═════ ZITIERTER TEXT
Papst: „Bin der Ukraine und dem Nahen Osten im Gebet nahe“
Papst Franziskus hat
sich an diesem Montagmittag im Vatikan mit Lehrern und Studenten der römischen Priesterseminare
getroffen. Dabei hielt er keine vorbereitete Rede, sondern antwortete auf Fragen.
Zu Priesteramtskandidaten, die aus der Ukraine bzw. aus dem Nahen Osten kommen, sagte
er:
„Ich bin euch sehr nahe in diesem Moment des Leidens – wirklich sehr,
sehr nahe, auch im Gebet. So viele Christen leiden, in einigen Teilen der Welt wird
sie auch verfolgt; ich bin euch nahe!“
Eine der ersten Fragen zielte auf
die Priesterausbildung. In seiner Antwort warnte Franziskus vor „der Gefahr des Akademismus“:
„Die Bischöfe schicken euch nach Rom, damit ihr einen Abschluss macht, aber danach
sollt ihr zurück ins Bistum zurückgehen, als Pfarrer!“
„Es gibt vier Pfeiler
bei der Priesterausbildung: die geistliche, die akademische, die gemeinschaftliche
und die apostolische. Es ist normal, dass man hier in Rom besonderen Wert auf die
intellektuelle Ausbildung legt, dazu seid ihr ja hierher geschickt worden; aber dabei
darf man nicht die anderen drei Pfeiler vernachlässigen, und alle vier Bereiche hängen
miteinander zusammen. Ich kann es nicht nachvollziehen, wenn ein Priester zum Studium
nach Rom kommt und kein Gemeinschaftsleben hat – das geht nicht! Oder kein geistliches
Leben, keine tägliche Messe, kein Gebet... oder das apostolische Leben.“
Akademischer
„Purismus“ tue nicht gut, so der Papst.
══════════
═════ DATENAUSZUG
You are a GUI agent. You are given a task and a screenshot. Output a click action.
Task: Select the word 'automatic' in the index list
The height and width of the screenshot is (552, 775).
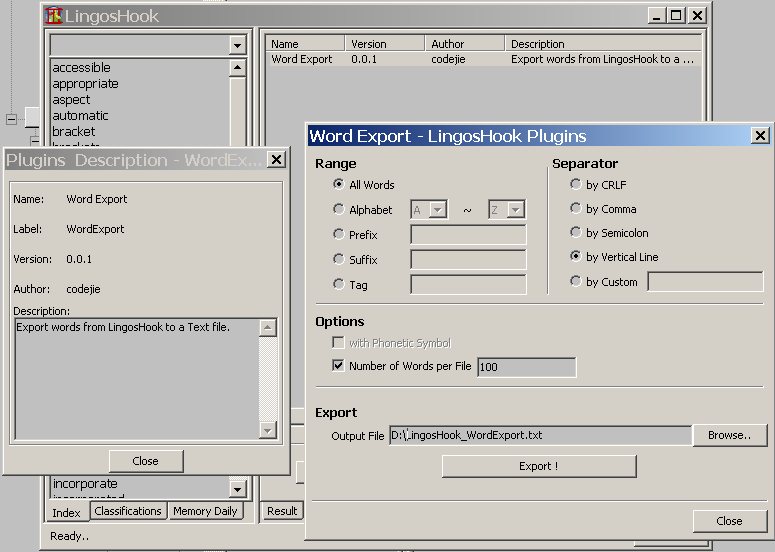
══════════
DEINE AUFGABE: Schreibe den zitierten Text beginnend bei „Papst: „Bin der“ und endend bei „antwortete auf Fragen.“ neu. Setze dabei überall „Dienstagmittag“ anstelle von „Montagmittag“ ein. Die Auflistung wird hier nicht gebraucht.

ERWARTETE ANTWORT:
Papst: „Bin der Ukraine und dem Nahen Osten im Gebet nahe“
Papst Franziskus hat
sich an diesem Dienstagmittag im Vatikan mit Lehrern und Studenten der römischen Priesterseminare
getroffen. Dabei hielt er keine vorbereitete Rede, sondern antwortete auf Fragen.